Timothy DuPron Hauser was born Dec. 12, 1941, in Troy, New York, and went to high school in Belmar, New Jersey.

In a 2012 interview with the Asbury Park Press in New Jersey, he recalled sitting in on a rehearsal in 1956 with the popular doo-wop group Frankie Lymon and the Teenagers.

“They sang ‘I Promise to Remember,’ a cappella,” Hauser said. “I swear that was my turning point. That was God’s way of saying, ‘Here’s your gig, son, and if you don’t get it, it’s not my fault.’”

Hauser formed his first band at 15 years old and sang in various groups through college, before graduating from Villanova in 1963. He later worked for a New York advertising agency and for the Nabisco food conglomerate before forming the first incarnation of Manhattan Transfer — named for a novel by John Dos Passos — in 1969.

After that group broke up, Hauser was driving a taxi when he met singer Laurel Masse. She introduced him to Siegel, and they later invited Paul to complete the quartet. Masse left the group in the late 1970s and was replaced by Bentyne.

Hauser lived in Southern California since the late 1970s. He occasionally produced albums for other performers and also marketed a line of tomato sauces.

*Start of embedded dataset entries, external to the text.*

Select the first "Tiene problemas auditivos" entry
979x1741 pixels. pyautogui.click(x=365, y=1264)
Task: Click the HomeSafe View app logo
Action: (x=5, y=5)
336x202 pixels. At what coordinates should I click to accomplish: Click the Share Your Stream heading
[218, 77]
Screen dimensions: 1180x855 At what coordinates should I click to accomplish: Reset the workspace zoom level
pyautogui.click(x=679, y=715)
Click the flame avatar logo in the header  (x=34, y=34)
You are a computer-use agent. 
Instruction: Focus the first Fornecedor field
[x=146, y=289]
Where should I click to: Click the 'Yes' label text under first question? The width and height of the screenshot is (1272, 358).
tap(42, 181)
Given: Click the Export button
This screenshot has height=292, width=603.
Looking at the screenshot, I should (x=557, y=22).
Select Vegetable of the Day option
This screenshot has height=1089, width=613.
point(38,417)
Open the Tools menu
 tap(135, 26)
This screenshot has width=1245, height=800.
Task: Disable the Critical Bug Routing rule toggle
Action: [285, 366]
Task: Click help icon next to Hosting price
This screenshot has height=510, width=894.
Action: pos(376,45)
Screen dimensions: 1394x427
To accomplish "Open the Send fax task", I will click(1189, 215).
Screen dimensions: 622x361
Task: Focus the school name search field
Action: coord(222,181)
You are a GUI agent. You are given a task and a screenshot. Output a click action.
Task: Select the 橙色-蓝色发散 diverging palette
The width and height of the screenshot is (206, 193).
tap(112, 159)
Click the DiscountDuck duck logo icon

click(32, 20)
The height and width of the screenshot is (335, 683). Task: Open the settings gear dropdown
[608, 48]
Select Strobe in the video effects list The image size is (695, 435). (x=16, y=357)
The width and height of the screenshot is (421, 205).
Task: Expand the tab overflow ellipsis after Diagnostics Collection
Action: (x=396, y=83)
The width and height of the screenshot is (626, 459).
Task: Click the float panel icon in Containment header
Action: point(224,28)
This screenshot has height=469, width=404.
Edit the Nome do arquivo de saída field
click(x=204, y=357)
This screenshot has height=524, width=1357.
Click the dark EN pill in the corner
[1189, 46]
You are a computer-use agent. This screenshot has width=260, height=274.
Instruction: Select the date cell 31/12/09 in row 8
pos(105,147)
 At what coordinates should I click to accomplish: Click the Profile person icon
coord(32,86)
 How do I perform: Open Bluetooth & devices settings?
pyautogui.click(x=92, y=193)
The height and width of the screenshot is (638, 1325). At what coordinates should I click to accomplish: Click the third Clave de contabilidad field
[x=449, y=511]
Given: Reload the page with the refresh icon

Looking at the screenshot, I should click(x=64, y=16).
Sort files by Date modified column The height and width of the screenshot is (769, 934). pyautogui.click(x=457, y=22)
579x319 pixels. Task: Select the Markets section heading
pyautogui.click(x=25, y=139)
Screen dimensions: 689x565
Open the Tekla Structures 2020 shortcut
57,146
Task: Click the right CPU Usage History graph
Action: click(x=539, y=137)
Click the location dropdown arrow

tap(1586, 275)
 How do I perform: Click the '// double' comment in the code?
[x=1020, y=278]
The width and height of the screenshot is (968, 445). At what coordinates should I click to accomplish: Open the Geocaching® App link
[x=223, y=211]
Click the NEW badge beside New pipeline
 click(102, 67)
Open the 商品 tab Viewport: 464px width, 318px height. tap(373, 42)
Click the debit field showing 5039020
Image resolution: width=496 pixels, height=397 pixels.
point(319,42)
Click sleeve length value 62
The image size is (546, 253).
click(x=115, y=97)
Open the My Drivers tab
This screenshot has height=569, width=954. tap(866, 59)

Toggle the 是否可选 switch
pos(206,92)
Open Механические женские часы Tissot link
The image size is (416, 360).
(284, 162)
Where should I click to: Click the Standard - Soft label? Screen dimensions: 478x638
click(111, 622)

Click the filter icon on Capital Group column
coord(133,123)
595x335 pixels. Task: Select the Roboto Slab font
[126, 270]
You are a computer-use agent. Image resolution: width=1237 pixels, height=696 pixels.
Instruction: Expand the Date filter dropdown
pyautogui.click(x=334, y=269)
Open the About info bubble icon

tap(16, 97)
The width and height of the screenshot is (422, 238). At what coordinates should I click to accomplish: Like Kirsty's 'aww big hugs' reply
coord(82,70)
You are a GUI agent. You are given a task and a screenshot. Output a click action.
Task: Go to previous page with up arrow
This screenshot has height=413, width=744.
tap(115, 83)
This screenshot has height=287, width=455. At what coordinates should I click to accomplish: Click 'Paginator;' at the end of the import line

Survivors include his third wife, Barb Sennet Hauser; two children; and a sister.

With its eclectic blend of styles, the Transfer was an exotic musical flower in its early years, playing at small New York clubs and underground venues.

“Salvador Dali came to see us,” Hauser told the Idaho Statesman in 2005. “And Rex Harrison. I remember when Warren Beatty and Jack Nicholson were sitting in the front, both wearing dark glasses. Faye Dunaway came into our dressing room by mistake — she was looking for the ladies’ room — and we wouldn’t let her leave.”